I wondered whether her novels were essentially vanity publishing. After all, they were written in 2006 and 2013, a time when Amazon was dominating book sales. They were published by solidly establishment publishers (Knopf and Harper Collins), who doubtless had deals with Amazon.

But I’m happy to report that Bezos is a capable writer. She is not lyrical, not given to Arundhati Roy-like flights of fanciful wordplay, nor does she tackle broad sociopolitical topics like slavery or climate change. Bezos tends towards the precise and clear (as befits a DE Shaw research associate), and writes about very specific characters. Her writing leans heavily on depth of detail, which steadily builds up until you can clearly imagine the space and the characters.

On the clean floor of the hall closet, beside two pairs of neatly aligned running shoes, there is a space for her backpack. The bedroom beyond has a light blue blanket and a smooth fold of white topsheet beneath another Escher print — this one of triangle tiles that row by row part and change just slightly, until at the top they fly away as birds. She showers in a small clean bathroom where all the personal items hide secreted behind a mirror, and dresses in jeans and white T-shirt and afterward steps to her living room, where, with a slow pull of a cord, she draws the blinds half open, filling the white room with light. She cracks the window and flamenco music drifts to her from across the way.
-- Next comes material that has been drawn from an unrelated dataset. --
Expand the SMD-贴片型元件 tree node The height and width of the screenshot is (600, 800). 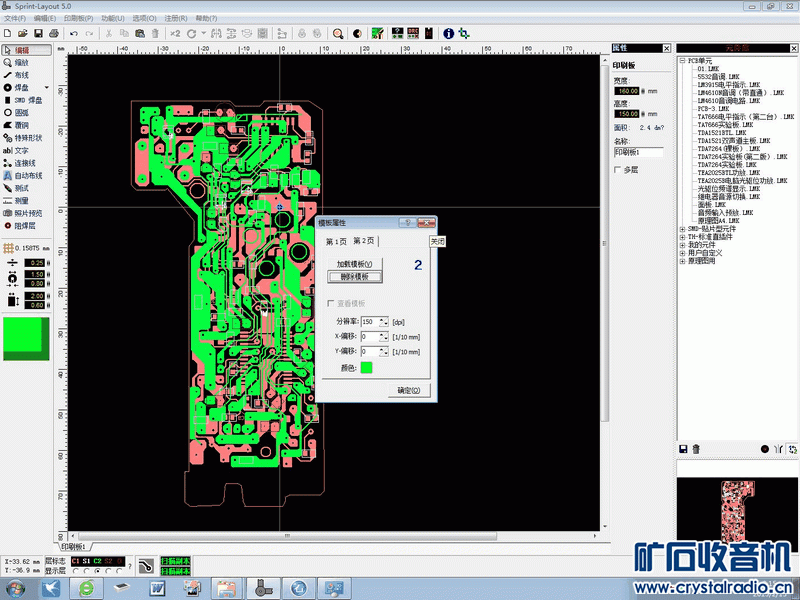click(682, 229)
A surprisingly unimaginative cover

Traps follows four very different women whose paths cross during the course of the book. One is Dana, an extremely capable, introverted bodyguard who is trained in special ops. At present she is bodyguard to Jessica, an Oscar-winning actress who needs protection from the paparazzi. The other two women seem to have no connection to Dana and Jessica at first. They are Lynn, a recovering alcoholic who lives alone in Nevada, has one prosthetic hand, and runs a no-kill shelter for dogs largely by herself. Then there is Vivian, a seventeen-year-old prostitute who has just given birth to twins, and is trying to escape from her pimp.
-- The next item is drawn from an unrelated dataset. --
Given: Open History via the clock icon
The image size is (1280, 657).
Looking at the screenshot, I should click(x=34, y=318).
It can be jarring to jump from character to character in a book: just as you get invested in one character, you find yourself reading about another. In this novel, though, each character is given enough space and depth that you eventually develop an interest in their lives and motivations. Four main characters might be a bit much, as most readers will inevitably have more interest in some than the others. Personally, I would have preferred a novel focused on just Dana and Jessica, or just Lynn and Vivian.
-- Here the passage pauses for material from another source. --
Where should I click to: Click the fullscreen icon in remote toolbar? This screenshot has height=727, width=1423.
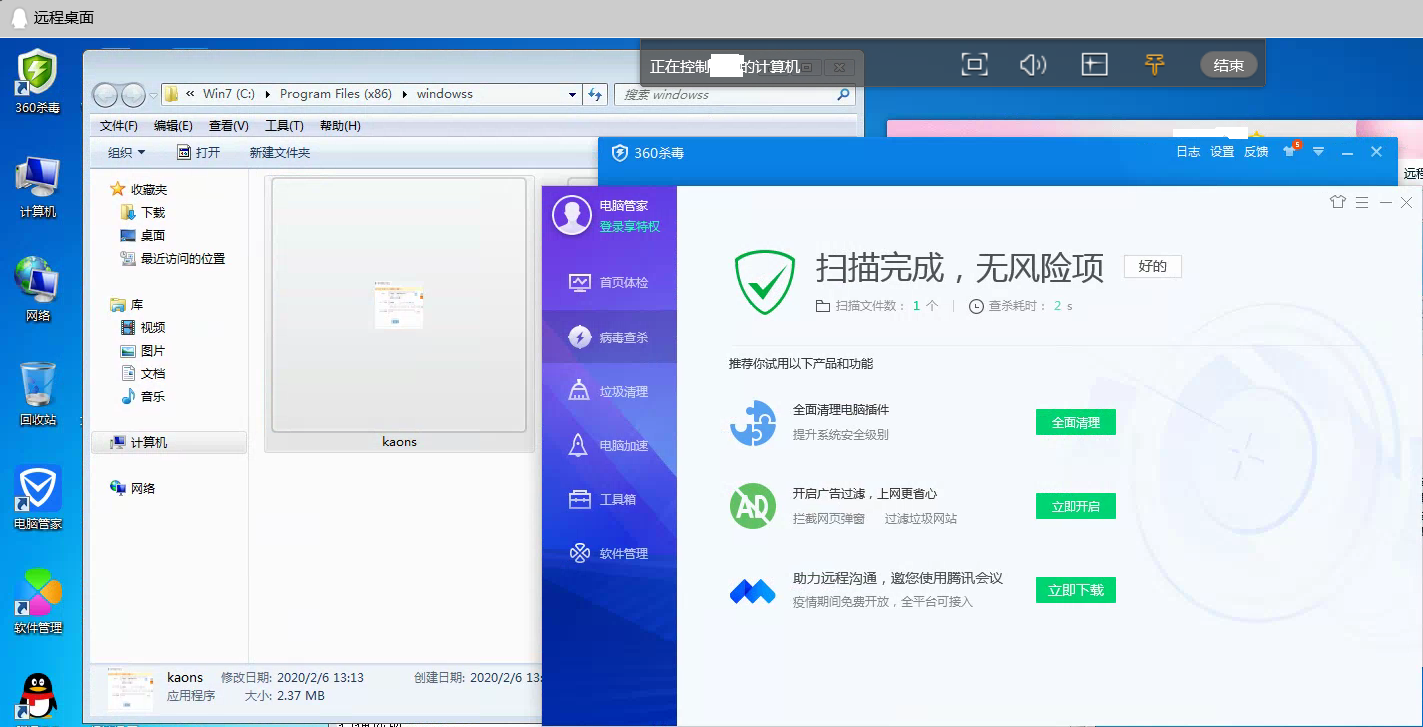pyautogui.click(x=974, y=65)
All the women have issues in their past, based on their behaviour and personality, and hints as to these issues emerge through the book. (Except for Dana, whose commitment issues are left largely unexplored, but they are so intense as to surely have been caused by some traumatic event in her past?)

Of the four, one would imagine that Jessica — beautiful, talented, Oscar-winning, Hollywood connections, happily married to a very nice Indian-American doctor, but whose father keeps selling her personal stuff out to the paparazzi — might be the most interesting. In fact, it is Lynn — damaged, forever in recovery as are most alcoholics, yet tough as nails — who most captured this reader’s imagination.

She stands alone in her barn coat by a window looking out over an empty plain of creosote bush and dry red-brown soil and one distant barn beneath a strip of bright blue sky in the barren scrublands of southern Nevada.

As you see, the entire novel is written in present tense, from the point of view of an omniscient narrator.

The title? Lynn says:

Life is full of things that feel like traps. Our own weaknesses and mistakes. Unlucky accidents. The violence done to us by others. But they’re not always what they seem. Sometimes later we see that they led us where we needed to go.

This then is a novel about resilience. Lynn and Dana are shaken by events in their pasts and their own emotional issues, but they soldier on anyway, and handle all kinds of situations with aplomb. Vivian is perhaps the most damaged and vulnerable, because of her age, but she is determined enough to get away from her pimp to save her two little babies. Jessica, who seems to have the most protection and support, also seems to be the most fragile.

The women are strong characters, and quite distinct, but the sheer volume of description can sometimes weigh down the novel and make some sections a bit flat. There is a slow build-up of tension through the first half of the book, which is nicely done. One of the connections is quite unexpected. The final resolution is not entirely satisfying, but is adequate. I’ll keep an eye out for her first novel in the library, just to see if her style changed over the years.